# Heaters



## ldrjay (Apr 2, 2009)

I'm looking to buy a heater for the shanty. What do you guys suggest? I've looked at the lil buddy and the other small one that goes on a propane tank. Not sure which to go with.

Sent from my SCH-I535 using Ohub Campfire mobile app


----------



## huntindoggie22 (Mar 28, 2008)

How big of a shanty are you heating? I have the bigger buddy heater and I love it. If you not heating a big area then it would just be overkill. 


Posted using Outdoor Hub Campfire


----------



## SlabSlayR (Jan 23, 2012)

I own the Big Buddy heater and love it. I almost bought the Lil Buddy heater and I'm glad I didn't now. I heat my Shappell DX3000 shanty with it and I stay warm enough that I could sit in there in a pair of shorts and a tee shirt if I wanted too.


----------



## ldrjay (Apr 2, 2009)

Looking lije big buddy. I have a bigger shanty. Not a one man. My lantern and old lil heater do alright but want to upgrade. I take a few people and want them to be comfortable. 

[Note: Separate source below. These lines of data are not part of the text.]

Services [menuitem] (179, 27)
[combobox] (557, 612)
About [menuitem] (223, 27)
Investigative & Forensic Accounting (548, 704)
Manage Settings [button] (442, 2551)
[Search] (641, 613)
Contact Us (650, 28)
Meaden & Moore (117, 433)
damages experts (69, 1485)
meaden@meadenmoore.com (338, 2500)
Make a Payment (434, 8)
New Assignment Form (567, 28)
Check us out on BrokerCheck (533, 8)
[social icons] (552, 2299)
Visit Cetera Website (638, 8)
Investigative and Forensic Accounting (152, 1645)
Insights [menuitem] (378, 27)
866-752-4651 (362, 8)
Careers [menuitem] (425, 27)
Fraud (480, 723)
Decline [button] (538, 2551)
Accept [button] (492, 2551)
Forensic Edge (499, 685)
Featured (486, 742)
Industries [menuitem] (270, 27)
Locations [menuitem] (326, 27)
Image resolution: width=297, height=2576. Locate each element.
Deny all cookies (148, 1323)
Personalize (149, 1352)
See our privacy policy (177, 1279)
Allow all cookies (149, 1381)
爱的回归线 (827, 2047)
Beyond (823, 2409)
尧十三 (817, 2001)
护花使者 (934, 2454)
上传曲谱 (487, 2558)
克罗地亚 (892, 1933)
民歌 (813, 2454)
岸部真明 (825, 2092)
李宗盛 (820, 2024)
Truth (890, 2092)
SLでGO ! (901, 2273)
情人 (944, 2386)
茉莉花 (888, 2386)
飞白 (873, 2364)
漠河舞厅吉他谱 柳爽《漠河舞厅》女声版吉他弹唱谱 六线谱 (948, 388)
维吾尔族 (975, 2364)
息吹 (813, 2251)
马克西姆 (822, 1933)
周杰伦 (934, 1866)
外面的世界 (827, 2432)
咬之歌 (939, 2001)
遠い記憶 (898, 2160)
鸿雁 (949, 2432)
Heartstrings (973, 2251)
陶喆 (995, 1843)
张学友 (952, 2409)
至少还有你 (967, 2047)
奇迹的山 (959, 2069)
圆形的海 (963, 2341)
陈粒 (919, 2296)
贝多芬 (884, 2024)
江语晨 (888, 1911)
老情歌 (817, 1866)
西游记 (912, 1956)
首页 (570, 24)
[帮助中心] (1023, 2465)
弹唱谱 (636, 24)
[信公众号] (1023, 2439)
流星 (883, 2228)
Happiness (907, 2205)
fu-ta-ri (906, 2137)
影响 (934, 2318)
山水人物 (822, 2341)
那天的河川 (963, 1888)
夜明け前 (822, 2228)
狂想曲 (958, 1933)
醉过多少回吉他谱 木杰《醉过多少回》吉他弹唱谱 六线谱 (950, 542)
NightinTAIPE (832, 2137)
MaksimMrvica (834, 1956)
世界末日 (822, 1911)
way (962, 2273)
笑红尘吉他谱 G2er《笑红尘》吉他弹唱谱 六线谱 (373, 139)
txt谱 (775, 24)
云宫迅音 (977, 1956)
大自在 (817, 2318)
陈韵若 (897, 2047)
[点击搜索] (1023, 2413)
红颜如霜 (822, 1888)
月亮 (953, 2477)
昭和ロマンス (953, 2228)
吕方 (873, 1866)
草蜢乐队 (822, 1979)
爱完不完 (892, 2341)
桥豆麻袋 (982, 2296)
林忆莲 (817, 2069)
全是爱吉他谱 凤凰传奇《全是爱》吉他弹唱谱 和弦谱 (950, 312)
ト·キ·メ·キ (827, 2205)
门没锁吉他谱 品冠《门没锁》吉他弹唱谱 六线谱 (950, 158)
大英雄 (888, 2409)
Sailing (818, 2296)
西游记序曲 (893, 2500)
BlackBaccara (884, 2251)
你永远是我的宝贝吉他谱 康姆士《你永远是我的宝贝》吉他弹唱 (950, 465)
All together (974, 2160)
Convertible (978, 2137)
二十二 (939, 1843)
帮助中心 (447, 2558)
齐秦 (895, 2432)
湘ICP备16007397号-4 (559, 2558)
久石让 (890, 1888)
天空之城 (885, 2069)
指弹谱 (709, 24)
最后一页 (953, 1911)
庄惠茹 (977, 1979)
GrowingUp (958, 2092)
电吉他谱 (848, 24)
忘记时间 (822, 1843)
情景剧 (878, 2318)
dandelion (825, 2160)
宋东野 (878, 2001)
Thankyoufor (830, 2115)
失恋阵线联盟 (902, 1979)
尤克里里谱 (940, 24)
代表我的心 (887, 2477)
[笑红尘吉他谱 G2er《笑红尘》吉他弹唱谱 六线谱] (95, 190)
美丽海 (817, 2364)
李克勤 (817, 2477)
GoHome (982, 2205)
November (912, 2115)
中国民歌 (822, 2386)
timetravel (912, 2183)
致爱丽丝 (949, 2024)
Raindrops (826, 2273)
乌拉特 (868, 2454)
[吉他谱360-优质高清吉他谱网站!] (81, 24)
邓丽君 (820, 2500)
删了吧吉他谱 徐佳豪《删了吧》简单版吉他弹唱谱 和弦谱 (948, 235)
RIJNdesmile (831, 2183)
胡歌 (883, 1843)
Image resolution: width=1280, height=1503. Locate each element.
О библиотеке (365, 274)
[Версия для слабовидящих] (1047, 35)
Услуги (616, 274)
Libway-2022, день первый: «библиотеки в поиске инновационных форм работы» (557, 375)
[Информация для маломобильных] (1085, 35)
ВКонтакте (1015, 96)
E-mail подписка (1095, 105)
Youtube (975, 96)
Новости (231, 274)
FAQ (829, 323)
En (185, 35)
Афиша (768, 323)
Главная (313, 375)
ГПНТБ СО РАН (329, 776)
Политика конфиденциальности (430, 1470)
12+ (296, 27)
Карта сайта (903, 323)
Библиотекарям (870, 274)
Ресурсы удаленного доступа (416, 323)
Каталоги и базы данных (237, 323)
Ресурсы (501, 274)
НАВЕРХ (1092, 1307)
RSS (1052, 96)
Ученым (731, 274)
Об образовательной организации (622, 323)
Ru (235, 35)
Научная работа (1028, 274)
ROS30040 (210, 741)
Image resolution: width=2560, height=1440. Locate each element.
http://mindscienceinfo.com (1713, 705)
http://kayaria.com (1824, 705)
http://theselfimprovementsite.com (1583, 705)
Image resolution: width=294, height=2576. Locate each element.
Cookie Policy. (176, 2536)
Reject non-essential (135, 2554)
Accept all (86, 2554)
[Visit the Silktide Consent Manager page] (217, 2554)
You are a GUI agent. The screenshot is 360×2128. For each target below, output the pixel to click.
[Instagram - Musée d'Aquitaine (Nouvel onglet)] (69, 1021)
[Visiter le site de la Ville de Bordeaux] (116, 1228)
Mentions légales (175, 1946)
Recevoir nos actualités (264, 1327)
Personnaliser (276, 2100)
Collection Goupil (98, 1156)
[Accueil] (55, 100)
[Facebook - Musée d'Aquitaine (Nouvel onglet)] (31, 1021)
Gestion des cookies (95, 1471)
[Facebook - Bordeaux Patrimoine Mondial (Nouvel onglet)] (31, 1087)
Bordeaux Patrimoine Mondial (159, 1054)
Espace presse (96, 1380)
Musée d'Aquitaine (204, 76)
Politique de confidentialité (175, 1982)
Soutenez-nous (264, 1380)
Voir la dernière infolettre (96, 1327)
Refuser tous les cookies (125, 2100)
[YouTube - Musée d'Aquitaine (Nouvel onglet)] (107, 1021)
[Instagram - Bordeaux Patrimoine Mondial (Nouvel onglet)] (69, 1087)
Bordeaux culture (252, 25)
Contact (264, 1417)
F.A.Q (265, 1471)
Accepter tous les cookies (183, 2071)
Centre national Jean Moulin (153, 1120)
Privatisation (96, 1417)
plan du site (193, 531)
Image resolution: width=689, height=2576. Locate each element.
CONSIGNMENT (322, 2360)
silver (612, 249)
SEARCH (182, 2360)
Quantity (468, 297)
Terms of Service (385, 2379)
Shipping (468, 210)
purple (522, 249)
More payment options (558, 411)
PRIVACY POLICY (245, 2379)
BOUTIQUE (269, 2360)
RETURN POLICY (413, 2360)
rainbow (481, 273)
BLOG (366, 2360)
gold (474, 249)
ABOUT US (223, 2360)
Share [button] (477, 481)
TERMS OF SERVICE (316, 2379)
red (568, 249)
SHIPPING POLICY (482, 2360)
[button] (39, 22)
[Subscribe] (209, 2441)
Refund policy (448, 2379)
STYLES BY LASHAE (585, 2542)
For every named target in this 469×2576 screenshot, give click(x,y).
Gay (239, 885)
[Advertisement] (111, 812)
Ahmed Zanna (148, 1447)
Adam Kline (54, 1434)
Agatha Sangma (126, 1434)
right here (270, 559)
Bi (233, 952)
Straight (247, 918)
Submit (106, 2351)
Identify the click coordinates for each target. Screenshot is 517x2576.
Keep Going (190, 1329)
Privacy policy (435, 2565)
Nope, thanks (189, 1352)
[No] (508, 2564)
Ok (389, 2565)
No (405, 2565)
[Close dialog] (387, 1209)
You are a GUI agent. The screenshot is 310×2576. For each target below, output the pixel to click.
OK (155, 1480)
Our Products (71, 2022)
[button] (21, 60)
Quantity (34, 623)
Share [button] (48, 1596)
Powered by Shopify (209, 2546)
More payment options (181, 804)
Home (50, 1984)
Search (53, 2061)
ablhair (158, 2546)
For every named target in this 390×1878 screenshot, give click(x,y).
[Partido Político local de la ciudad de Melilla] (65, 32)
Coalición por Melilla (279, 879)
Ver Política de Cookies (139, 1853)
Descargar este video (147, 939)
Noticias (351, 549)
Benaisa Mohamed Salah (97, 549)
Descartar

Sent from my SCH-I535 using Ohub Campfire mobile app


----------



## huntindoggie22 (Mar 28, 2008)

Ya I would deff go with the big buddy then. I have a 4 man shanty and it does great in there. Best option is to go with a 11 or 20lb tank with a hose and filter. 


Posted using Outdoor Hub Campfire


----------



## ldrjay (Apr 2, 2009)

Thanks for the imput

Sent from my SCH-I535 using Ohub Campfire mobile app


----------



## SlabSlayR (Jan 23, 2012)

I use a 4.25lb cylinder with mine. A lot lighter to haul out on the ice and plenty of fuel for an entire weekend.


----------



## huntindoggie22 (Mar 28, 2008)

Where do you get those at Slab?


Posted using Outdoor Hub Campfire


----------



## Perchy101 (Apr 14, 2004)

Mr. Buddy.


----------



## SlabSlayR (Jan 23, 2012)

I have a buddy that works at Worthington Cylinder. I think it cost me around $15 for it.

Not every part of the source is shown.